Fortunately, she said.

Teachers throughout California who advise student journalists have been reassigned – or dismissed – for what has appeared in their newspapers. Effective today, however, they'll have a measure of protection.

Senate Bill 1370, which goes into effect today prohibits a school employee from being dismissed, suspended, disciplined, reassigned, transferred or otherwise retaliated against for acting to protect a student's speech.

During the past two years, civil libertarians and First Amendment advocates have documented 16 instances of faculty advisers being disciplined for content in a student newspaper.

"We haven't seen this occur anywhere else in the country," Jim Ewert, legal counsel with the California Newspaper Publishers Association, said of the number of cases.

Ewert's organization was one of several – including the California Teachers Association and the California Labor Federation – that supported the bill by Sen. Leland Yee, D-San Francisco.

"Allowing a school administration to censor in any way is contrary to the democratic process and the ability of a student newspaper to serve as the watchdog and bring sunshine to the actions of school administrators," Yee said in a press release.

In 2006, Yee wrote legislation making California the first state to prohibit censorship of student press by administrators and to protect students from being disciplined for engaging in speech or press activities.

Yee spokesman Adam Keigwin said some school administrators "realized they could still go after the faculty."

The new bill is meant to close that loophole.

"California just happens to have some of the best student journalism programs in the country and where the more substantive and aggressive journalism is, that's where administrators crack down," said Frank LoMonte, executive director of the Student Press Law Center in Virginia.

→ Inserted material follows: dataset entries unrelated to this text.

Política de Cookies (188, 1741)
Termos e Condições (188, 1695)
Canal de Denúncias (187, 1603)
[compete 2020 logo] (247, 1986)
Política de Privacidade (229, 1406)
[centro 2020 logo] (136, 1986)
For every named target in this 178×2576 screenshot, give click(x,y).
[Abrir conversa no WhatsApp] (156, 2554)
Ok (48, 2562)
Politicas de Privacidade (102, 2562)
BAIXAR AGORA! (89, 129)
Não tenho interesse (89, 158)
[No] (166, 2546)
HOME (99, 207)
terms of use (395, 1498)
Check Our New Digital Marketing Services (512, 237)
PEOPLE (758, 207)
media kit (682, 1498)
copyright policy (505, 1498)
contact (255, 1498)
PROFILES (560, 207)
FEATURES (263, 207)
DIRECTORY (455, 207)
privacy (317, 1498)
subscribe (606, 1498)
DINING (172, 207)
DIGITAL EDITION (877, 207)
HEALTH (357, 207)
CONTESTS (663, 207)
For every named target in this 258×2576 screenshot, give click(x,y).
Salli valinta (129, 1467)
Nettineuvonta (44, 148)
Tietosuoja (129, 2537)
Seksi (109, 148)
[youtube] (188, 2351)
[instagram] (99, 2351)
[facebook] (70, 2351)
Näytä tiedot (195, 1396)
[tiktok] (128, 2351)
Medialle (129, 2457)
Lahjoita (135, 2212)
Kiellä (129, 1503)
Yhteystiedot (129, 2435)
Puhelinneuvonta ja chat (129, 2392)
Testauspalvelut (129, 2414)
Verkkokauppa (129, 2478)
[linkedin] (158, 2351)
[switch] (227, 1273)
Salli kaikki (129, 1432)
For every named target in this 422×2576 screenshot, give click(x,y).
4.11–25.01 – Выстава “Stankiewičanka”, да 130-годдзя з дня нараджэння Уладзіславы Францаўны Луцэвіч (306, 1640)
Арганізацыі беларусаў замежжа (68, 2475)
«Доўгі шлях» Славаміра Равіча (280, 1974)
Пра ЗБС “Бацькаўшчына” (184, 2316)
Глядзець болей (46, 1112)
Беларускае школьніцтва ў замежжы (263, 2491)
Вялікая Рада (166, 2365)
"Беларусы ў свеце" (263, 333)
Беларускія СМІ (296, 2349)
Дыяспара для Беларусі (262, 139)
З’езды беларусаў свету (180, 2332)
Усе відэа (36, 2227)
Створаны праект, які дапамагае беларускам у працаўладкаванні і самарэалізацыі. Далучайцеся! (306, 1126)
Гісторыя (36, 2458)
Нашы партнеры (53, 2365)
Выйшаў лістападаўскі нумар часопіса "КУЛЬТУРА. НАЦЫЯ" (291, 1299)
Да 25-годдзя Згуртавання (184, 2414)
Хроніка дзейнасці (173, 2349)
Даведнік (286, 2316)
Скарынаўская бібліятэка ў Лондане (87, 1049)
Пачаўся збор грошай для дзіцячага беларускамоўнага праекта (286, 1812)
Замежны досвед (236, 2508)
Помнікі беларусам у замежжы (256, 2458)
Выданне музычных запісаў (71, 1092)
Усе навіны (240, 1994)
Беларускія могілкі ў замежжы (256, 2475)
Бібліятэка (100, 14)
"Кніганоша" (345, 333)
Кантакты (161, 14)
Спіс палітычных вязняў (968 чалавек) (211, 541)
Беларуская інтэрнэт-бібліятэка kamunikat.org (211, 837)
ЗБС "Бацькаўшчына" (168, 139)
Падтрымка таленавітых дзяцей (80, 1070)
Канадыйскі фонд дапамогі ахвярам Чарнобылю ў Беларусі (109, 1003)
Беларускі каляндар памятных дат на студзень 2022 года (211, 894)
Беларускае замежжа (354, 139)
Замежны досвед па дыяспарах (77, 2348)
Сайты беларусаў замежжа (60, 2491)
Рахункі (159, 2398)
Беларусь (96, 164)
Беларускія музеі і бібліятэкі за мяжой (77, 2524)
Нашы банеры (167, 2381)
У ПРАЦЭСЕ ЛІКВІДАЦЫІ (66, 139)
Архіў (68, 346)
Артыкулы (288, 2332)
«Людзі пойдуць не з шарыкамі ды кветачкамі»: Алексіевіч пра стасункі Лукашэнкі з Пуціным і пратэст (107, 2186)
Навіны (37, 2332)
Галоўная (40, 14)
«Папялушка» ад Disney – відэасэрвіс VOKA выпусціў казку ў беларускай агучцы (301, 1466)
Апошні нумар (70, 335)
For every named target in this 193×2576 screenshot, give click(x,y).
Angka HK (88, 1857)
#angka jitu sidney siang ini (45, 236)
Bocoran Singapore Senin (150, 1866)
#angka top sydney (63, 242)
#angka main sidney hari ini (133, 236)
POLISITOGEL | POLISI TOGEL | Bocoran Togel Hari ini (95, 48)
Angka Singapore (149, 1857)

"My job is to defend the right of self-expression by my students," said White of Oak Ridge, which is in El Dorado Hills. "This piece of legislation allows me to do that."

Karl Grubaugh, journalism adviser at Granite Bay High School and a part-time Bee copy editor, said he hasn't had any problem with administrators in 10 years, but he is concerned about the vulnerability of untenured teachers.

"The bigger issue is people who can lose their jobs in their first two years of teaching. They can be dismissed without cause and are more susceptible to pressure," he said.

The average tenure of the state's high school newspaper advisers, Grubaugh said, is less than three years.